Working outdoors in the winter, especially in Minnesota, is a potentially life-threatening task. Most injuries and illnesses that arise in the winter are the result of the interplay between three things: Air temperature, wind, and the moisture from snow, ice or perspiration. It is moisture that both employers and employees should watch out for.
Experts from NIOSH state that wind and perspiration on the skin can cause the body to lose heat. This is why dressing properly is the critical first step. Workers should layer their clothing without making it too tight or difficult to put on personal protective equipment. Hats, hoods, and insulated, waterproof boots and gloves are also a must.
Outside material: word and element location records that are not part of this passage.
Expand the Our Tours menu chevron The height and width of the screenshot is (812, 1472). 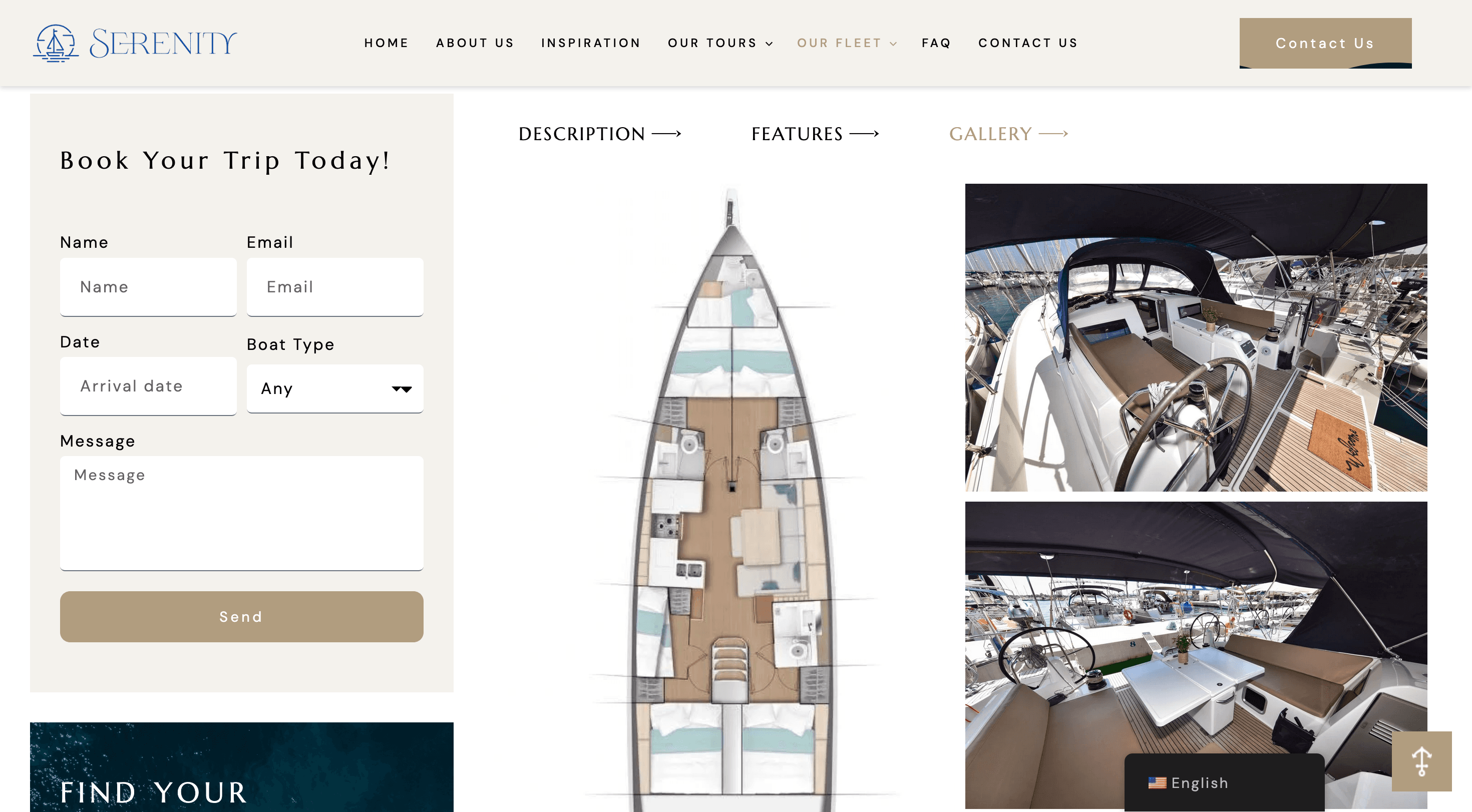tap(769, 44)
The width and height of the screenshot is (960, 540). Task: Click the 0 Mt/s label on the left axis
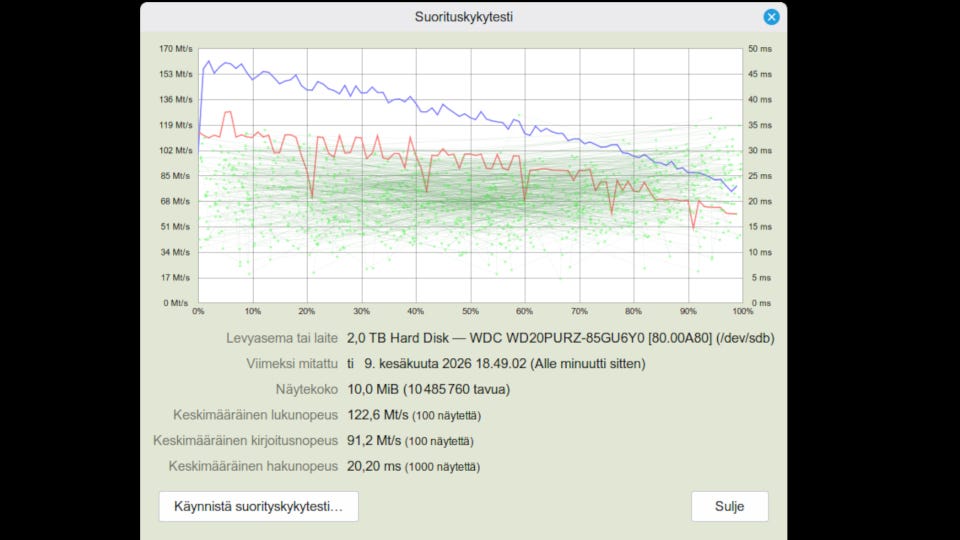tap(176, 303)
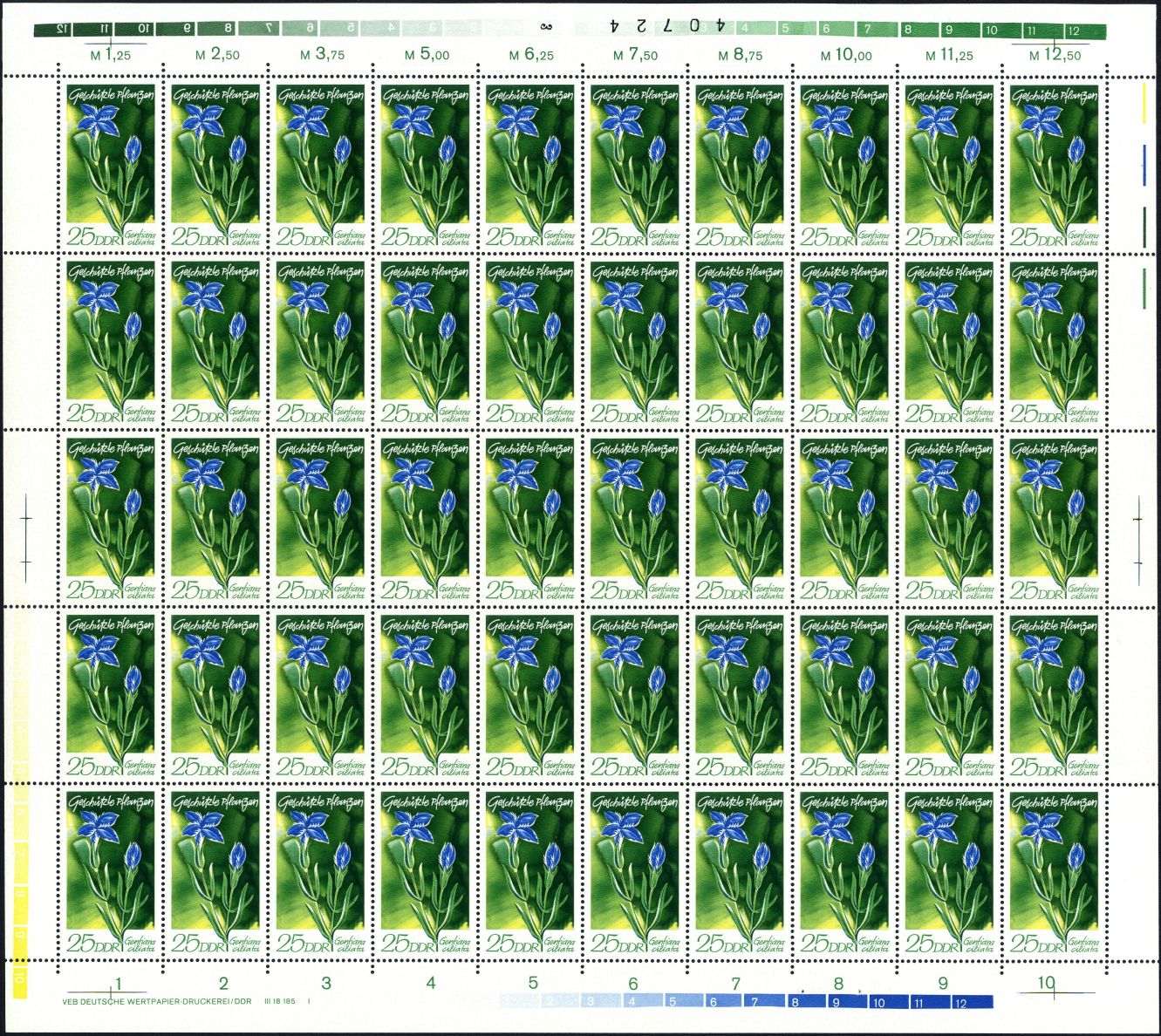Click column number 2 in bottom margin

(223, 983)
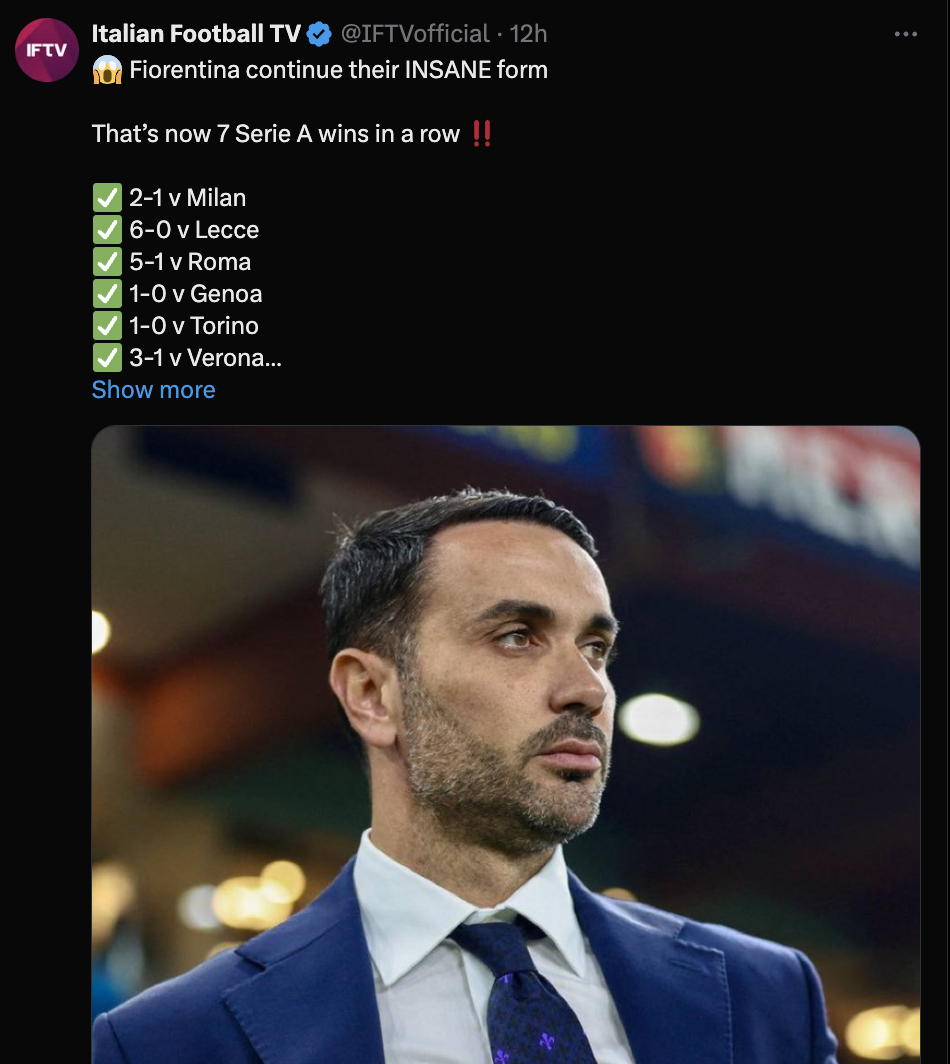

Employers must do their part in protecting employers. NIOSH and OSHA both recommend that companies schedule work for the warmest time of the day, when possible; tell workers to partner up so that each can monitor the other; and set up warm, dry shelters for breaks. In severe winter weather, taking a 15-minute break every hour is advisable. Workers should have blankets, first-aid kits, and a thermos with a hot beverage. Beverages should not include caffeine or alcohol
Companies should also train employees on how to detect symptoms of cold stress. They should also be knowledgeable about common conditions like frostbite, hypothermia, trench foot, and chilblains. Heart disease rates also increase during the winter.
If an employee working outdoors in the winter suffers a heart attack or some other medical condition, he or she will want to find out if it could have been avoided. If the employer was clearly negligent, for example by failing to train workers, then the victim may have a valid injury claim. This is where a lawyer can come in who specializes in workplace injuries. The lawyer could hire investigators to gather proof of negligence before negotiating for a settlement or litigating.